Methods A rat skin flap transplantation model was established in SD rats. The rats were divided into a control group and an inhibitor group (JAK inhibitor AG490 was locally injected at the base of skin flap).
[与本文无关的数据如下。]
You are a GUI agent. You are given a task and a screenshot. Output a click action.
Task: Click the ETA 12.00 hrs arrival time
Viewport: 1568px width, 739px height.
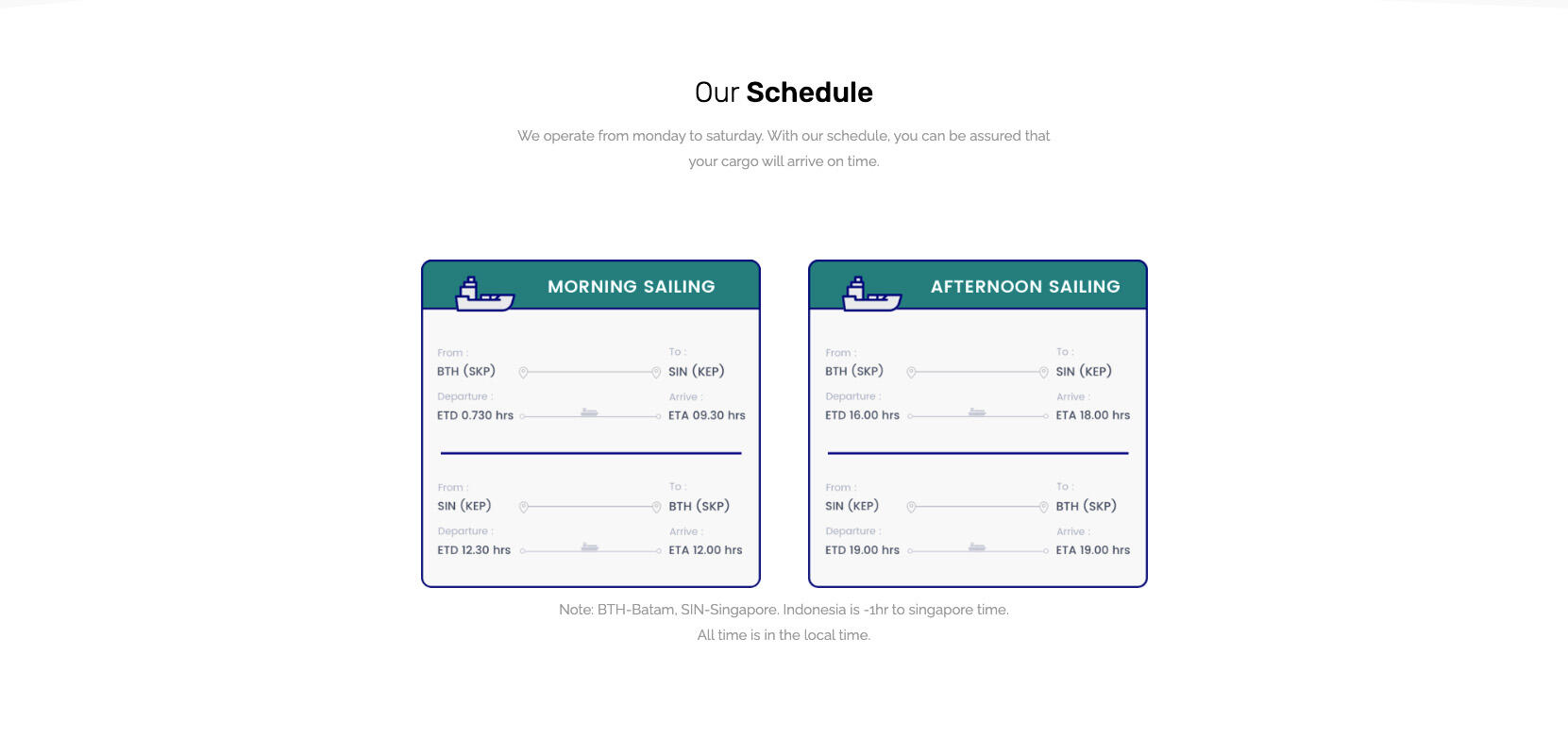pyautogui.click(x=705, y=550)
The survival rate of skin flaps was measured on postoperative day 1, 3, 5, and day 7; hematoxylin-eosin (HE) staining was used to evaluate the pathological changes of skin flaps, and Masson staining was applied to detect interstitial fibrosis; real-time polymerase chain reaction was used to detect the expression levels of JAK, STAT, transforming growth factor-β1 (TGF-β1), epidermal growth factor (EGF), platelet-derived growth factor (PDGF), and vascular endothelial growth factor (VEGF) in skin flap tissue on postoperative day 1, 3, 5, and day 7.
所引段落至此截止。